PROBLEM DESCRIPTION
I'd like the entries repeated exactly, pictures omitted.

--- START ---

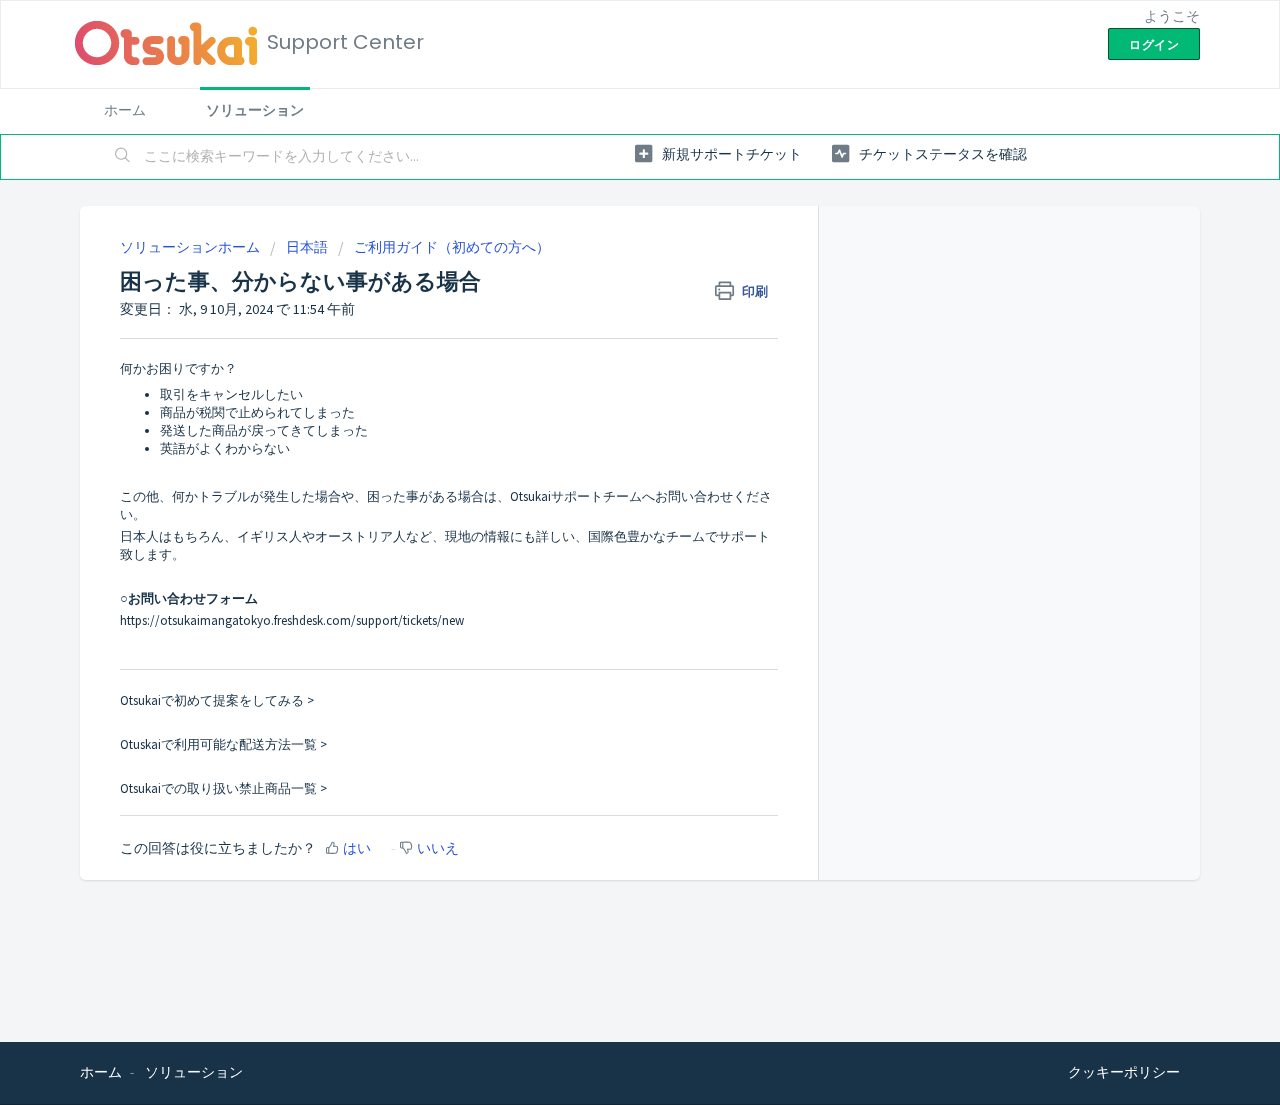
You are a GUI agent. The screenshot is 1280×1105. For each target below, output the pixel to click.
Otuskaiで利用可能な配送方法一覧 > (223, 744)
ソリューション (255, 110)
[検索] (123, 157)
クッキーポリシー (1124, 1072)
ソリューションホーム (191, 247)
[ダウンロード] (603, 290)
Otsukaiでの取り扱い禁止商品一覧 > (223, 788)
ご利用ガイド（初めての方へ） (452, 247)
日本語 (307, 247)
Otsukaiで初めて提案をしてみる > (217, 700)
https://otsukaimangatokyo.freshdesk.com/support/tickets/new (292, 620)
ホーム (125, 110)
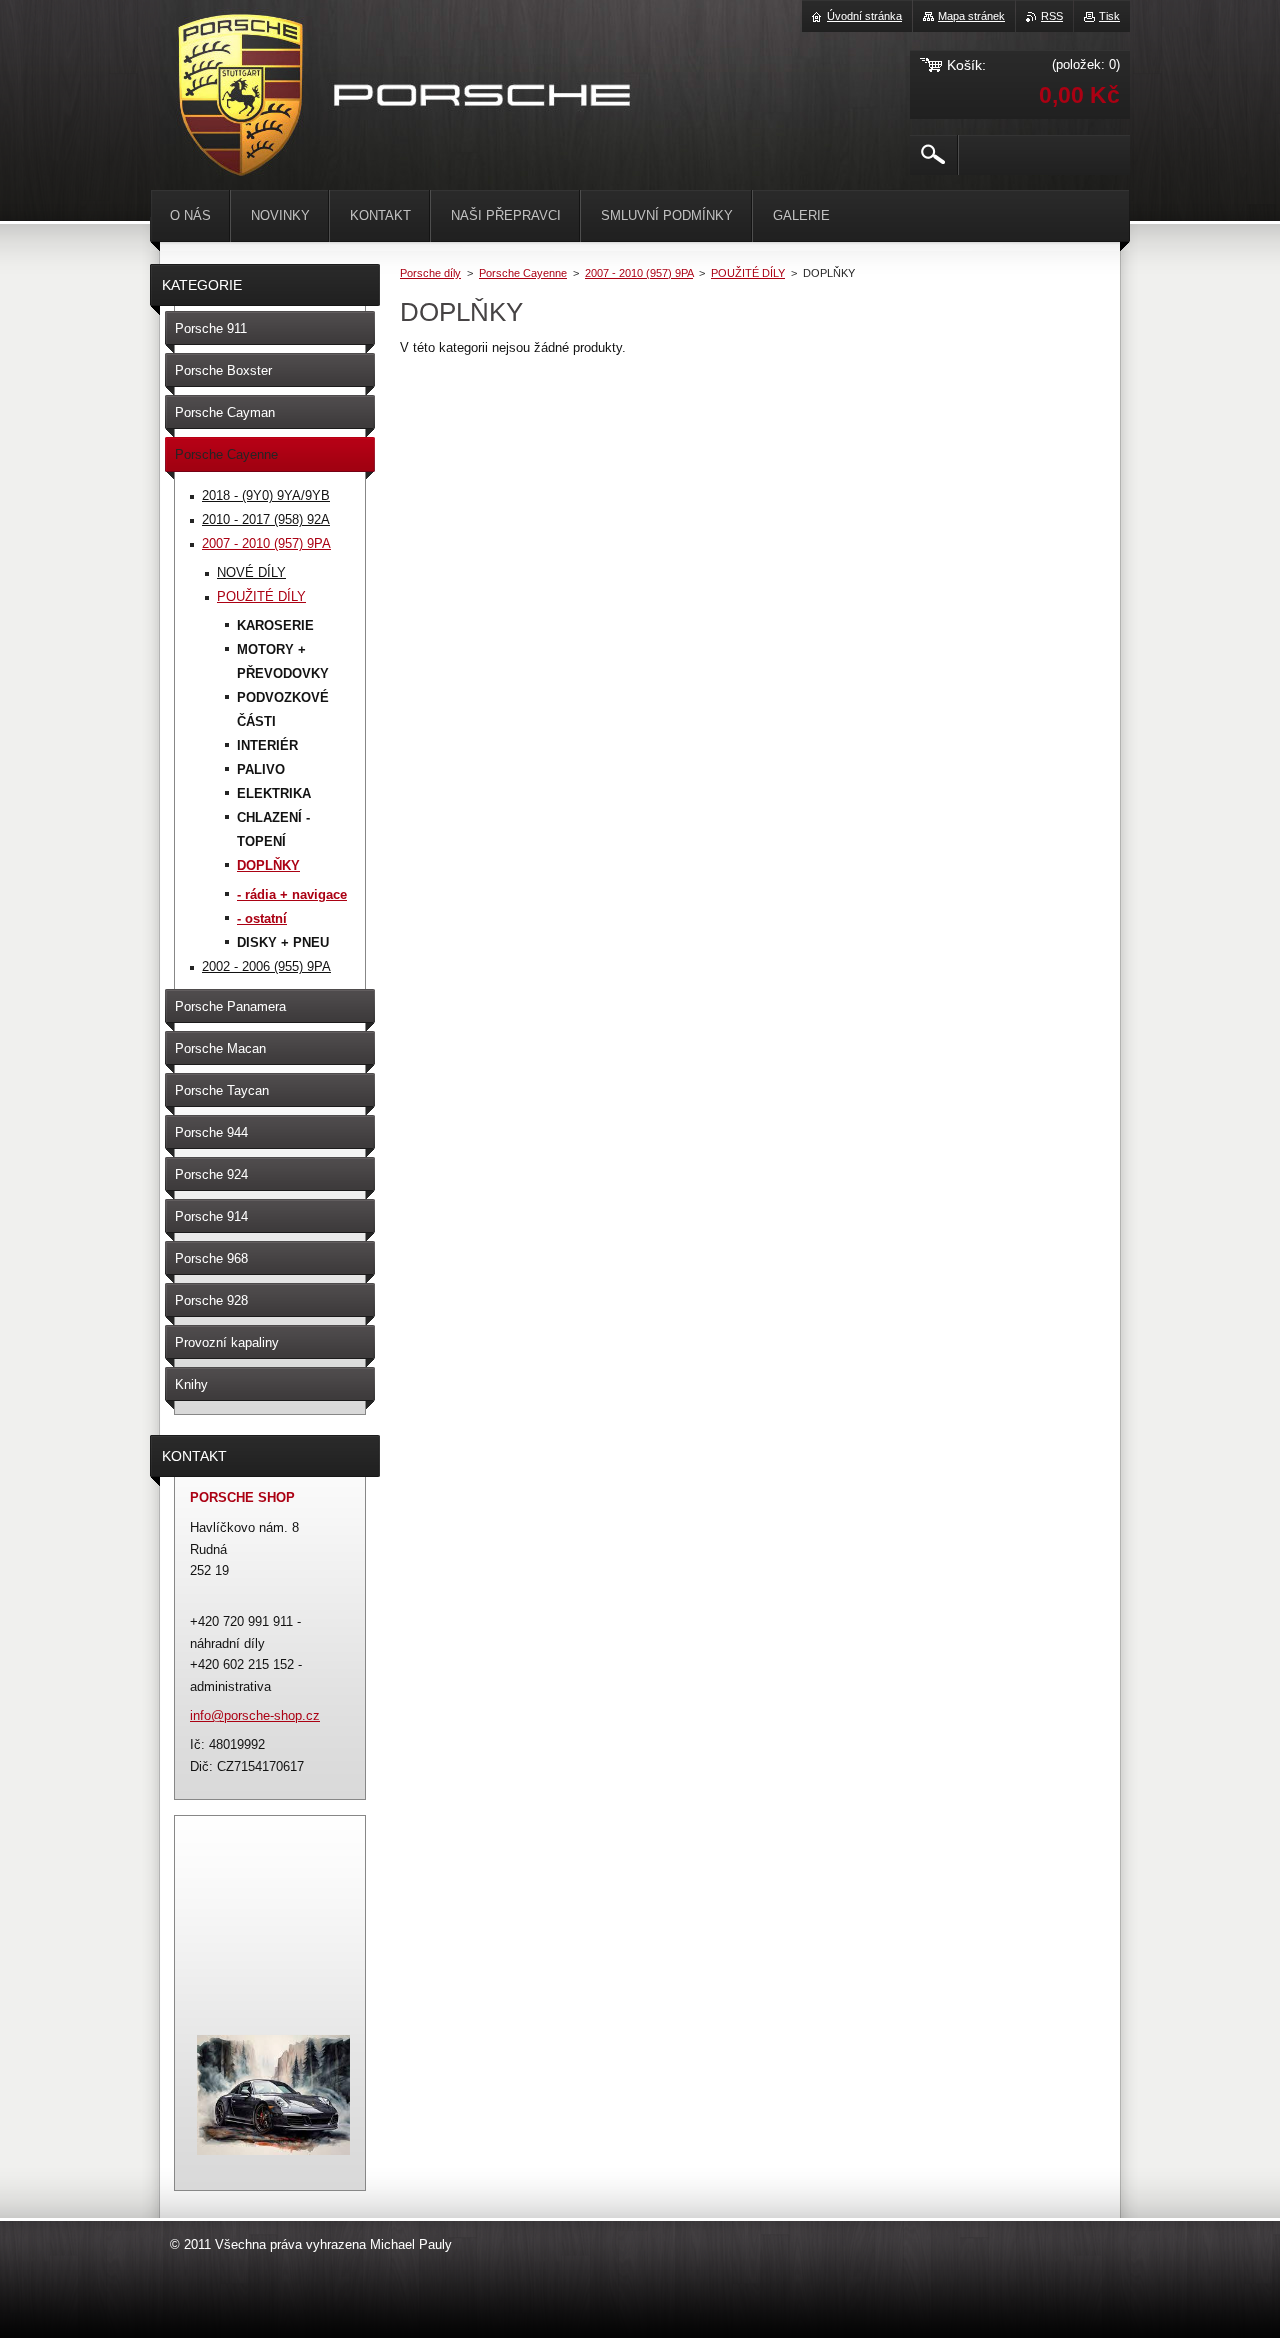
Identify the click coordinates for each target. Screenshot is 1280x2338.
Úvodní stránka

--- END ---

RESPONSE
You are a GUI agent. The screenshot is 1280×1105. For each target below, output the pixel to click.
Otuskaiで利用可能な配送方法一覧 > (223, 744)
ソリューション (255, 110)
[検索] (123, 157)
クッキーポリシー (1124, 1072)
ソリューションホーム (191, 247)
[ダウンロード] (603, 290)
Otsukaiでの取り扱い禁止商品一覧 > (223, 788)
ご利用ガイド（初めての方へ） (452, 247)
日本語 (307, 247)
Otsukaiで初めて提案をしてみる > (217, 700)
https://otsukaimangatokyo.freshdesk.com/support/tickets/new (292, 620)
ホーム (125, 110)
Identify the click coordinates for each target. Screenshot is 1280x2338.
Úvodní stránka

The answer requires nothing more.